Basics of statistics for primary care research
by Makoto Kaneko MD, MClSc (Family Medicine), PhD
今回からしばらくは量的研究関連の話題になります。Western大学の家庭医療学博士課程で9月から勉強させて貰うのですが、今年度はAdvanced Quantitative Researchというコースを履修することになっており、量的な研究に関して毎週様々な事前課題(論文や教科書の指定の部分を読んでくること)が課されます。その予習とコース内容の紹介を兼ねて事前課題論文を読んだ記録を少しずつ書いていきます。
最初の2週間は現地+オンラインのハイブリッド、その後は全面オンラインとなります。
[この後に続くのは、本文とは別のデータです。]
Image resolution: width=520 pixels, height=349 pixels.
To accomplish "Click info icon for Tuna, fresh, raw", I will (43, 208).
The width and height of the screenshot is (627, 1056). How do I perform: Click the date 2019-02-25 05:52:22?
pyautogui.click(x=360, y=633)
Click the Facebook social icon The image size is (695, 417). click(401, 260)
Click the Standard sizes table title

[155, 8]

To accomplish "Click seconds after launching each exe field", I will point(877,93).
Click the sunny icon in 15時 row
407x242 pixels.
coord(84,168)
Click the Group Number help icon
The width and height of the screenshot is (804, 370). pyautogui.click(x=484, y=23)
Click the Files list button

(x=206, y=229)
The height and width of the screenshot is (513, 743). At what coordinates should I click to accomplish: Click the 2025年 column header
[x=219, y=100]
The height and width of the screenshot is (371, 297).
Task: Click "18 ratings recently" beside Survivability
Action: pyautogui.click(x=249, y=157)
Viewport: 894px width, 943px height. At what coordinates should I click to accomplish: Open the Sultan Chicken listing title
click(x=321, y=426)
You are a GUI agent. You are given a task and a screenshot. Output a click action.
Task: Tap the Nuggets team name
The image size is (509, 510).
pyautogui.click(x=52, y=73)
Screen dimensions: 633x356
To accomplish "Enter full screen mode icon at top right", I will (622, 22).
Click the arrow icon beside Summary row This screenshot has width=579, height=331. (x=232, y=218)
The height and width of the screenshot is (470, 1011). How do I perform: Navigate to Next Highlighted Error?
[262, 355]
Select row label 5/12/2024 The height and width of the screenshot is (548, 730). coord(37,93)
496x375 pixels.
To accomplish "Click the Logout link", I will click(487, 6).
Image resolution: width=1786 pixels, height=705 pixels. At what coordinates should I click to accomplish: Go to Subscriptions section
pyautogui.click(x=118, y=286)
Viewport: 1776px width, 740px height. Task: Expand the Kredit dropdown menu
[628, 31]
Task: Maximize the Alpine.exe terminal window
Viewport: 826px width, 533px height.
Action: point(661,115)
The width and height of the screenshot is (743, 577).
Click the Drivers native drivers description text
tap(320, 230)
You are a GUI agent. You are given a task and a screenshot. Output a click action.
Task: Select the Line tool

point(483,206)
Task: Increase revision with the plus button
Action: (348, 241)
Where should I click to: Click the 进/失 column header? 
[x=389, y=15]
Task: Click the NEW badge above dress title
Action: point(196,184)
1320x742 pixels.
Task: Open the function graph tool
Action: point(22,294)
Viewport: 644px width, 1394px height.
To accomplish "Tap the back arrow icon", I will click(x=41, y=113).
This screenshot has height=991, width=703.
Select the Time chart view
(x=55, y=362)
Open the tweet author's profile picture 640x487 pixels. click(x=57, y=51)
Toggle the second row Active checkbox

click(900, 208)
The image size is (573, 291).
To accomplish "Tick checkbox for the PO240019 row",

レクチャーを静かに聞くタイプの座学はあまり無く、事前課題を読んできた前提でディスカッションを行うという形になっています。
実は、前回まで紹介していたKurt Stange先生のeditorialを読む、というのがこのコースの一番最初の授業の課題でした。
量的研究(Quantitative research)という名前の授業で一番最初のオリエンテーションでStange先生のEditorial seriesを課題とする、というのが非常に家庭医療的なコースだなと感じました。
そのオリエンテーションを終えた後はOverview of statistical techniques and data analytic approaches Setting up your data for analysesになります。今回はその授業の課題論文から2つをご紹介します。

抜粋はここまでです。